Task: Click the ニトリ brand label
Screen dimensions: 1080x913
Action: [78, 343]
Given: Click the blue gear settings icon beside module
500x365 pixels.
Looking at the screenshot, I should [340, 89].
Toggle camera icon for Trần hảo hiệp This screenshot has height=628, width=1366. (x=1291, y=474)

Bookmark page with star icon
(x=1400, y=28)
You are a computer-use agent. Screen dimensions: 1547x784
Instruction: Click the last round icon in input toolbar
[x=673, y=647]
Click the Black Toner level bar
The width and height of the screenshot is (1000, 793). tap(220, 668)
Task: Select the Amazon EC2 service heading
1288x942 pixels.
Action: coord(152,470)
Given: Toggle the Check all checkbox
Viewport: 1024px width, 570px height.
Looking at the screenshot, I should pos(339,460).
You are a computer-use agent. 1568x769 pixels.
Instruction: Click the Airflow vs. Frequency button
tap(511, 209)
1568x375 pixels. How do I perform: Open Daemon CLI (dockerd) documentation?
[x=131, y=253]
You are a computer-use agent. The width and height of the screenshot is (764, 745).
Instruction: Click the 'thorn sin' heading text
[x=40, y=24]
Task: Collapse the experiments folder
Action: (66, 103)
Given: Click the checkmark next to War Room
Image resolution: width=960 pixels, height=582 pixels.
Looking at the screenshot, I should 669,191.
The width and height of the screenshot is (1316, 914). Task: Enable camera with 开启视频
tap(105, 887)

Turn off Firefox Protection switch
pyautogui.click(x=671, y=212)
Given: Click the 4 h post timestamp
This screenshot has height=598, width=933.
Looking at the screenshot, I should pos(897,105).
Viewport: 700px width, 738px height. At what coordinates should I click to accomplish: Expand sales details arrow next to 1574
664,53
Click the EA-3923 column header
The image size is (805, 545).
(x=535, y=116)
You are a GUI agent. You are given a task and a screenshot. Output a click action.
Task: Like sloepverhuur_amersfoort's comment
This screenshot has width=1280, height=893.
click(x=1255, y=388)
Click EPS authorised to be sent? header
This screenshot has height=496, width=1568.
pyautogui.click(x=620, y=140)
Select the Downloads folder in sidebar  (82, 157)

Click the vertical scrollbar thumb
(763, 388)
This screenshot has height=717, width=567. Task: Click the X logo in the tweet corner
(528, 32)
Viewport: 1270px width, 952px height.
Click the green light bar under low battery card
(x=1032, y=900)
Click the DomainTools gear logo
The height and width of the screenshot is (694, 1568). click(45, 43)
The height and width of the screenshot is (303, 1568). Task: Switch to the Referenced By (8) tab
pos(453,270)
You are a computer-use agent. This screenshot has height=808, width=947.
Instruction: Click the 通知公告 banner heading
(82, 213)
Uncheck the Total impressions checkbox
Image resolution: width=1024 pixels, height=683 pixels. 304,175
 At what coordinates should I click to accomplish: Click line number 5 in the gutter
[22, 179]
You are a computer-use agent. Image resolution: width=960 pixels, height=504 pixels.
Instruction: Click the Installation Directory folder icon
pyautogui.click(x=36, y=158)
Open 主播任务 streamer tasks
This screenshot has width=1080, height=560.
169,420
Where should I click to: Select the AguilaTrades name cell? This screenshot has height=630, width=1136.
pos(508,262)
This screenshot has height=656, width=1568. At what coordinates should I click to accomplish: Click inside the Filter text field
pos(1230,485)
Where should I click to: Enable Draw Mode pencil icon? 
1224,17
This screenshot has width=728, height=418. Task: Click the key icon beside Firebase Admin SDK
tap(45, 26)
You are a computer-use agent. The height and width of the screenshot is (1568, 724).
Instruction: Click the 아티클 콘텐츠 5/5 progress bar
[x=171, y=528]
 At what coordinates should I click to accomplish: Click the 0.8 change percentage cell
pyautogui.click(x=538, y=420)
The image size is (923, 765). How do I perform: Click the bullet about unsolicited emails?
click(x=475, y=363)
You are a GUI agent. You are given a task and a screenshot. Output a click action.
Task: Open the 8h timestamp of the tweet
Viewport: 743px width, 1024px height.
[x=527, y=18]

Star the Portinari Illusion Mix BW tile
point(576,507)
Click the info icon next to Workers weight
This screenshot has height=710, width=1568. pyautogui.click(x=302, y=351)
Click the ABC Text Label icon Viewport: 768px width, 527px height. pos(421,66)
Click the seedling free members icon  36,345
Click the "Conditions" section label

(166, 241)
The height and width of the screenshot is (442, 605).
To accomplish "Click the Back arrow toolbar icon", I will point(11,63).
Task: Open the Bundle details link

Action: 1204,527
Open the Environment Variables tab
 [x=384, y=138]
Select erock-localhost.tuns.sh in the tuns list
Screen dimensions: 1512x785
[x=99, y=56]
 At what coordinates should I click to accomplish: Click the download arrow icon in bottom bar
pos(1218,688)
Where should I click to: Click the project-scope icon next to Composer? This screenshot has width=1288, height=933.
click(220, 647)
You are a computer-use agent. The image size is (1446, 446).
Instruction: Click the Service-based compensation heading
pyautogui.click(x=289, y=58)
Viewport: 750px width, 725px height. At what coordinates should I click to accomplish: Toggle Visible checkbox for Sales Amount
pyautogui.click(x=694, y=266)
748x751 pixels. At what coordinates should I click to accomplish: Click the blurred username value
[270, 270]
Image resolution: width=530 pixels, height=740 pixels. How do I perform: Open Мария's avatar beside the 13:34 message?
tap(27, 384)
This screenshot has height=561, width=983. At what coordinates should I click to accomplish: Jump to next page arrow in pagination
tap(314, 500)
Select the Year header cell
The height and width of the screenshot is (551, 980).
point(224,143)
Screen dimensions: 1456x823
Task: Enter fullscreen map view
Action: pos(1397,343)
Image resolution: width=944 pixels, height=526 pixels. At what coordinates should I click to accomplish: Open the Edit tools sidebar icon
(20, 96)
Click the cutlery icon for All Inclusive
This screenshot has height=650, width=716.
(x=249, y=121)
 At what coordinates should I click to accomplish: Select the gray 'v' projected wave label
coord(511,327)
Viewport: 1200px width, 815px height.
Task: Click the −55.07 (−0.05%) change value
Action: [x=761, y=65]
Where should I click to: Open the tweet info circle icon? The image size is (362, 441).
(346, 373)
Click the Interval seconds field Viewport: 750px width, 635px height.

_ _ _ _ _ _ _

Copy the entries verbatim, from the line with "You are a computer-use agent. The height" to the line with "pyautogui.click(x=538, y=420)".

# [Problem solution]
You are a computer-use agent. The height and width of the screenshot is (1568, 724).
Instruction: Click the 아티클 콘텐츠 5/5 progress bar
[x=171, y=528]
 At what coordinates should I click to accomplish: Click the 0.8 change percentage cell
pyautogui.click(x=538, y=420)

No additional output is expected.